+++ Record extracts

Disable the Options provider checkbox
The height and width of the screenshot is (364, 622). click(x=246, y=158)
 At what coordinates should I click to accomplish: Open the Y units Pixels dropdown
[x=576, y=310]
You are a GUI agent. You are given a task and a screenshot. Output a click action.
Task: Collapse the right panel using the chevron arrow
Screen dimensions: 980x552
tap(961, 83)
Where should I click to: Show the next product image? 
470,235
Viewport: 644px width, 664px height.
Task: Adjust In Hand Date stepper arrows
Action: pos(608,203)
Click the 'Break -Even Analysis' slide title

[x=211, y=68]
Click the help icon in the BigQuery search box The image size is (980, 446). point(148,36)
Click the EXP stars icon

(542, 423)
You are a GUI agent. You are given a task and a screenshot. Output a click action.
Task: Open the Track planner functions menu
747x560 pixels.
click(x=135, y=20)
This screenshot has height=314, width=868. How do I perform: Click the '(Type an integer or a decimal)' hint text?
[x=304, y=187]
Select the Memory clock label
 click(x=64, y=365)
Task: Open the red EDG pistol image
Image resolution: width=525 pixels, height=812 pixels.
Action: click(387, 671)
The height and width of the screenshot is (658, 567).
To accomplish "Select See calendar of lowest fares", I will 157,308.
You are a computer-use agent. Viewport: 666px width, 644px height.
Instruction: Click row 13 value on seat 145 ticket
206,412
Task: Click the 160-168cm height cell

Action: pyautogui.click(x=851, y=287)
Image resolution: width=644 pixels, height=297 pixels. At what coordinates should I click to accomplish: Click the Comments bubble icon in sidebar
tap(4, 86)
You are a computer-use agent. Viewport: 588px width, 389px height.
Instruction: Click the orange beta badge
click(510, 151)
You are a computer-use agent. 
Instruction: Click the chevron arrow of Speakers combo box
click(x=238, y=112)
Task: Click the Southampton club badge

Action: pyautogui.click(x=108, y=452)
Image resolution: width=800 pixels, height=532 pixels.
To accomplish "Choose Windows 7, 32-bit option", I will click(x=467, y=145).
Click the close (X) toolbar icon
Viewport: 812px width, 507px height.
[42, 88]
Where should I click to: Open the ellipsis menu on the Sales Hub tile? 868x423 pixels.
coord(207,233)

++++++

Copy out each line of the data containing the string "computer".

--- Task answer ---
You are a computer-use agent. Viewport: 666px width, 644px height.
You are a computer-use agent. Viewport: 588px width, 389px height.
You are a computer-use agent. 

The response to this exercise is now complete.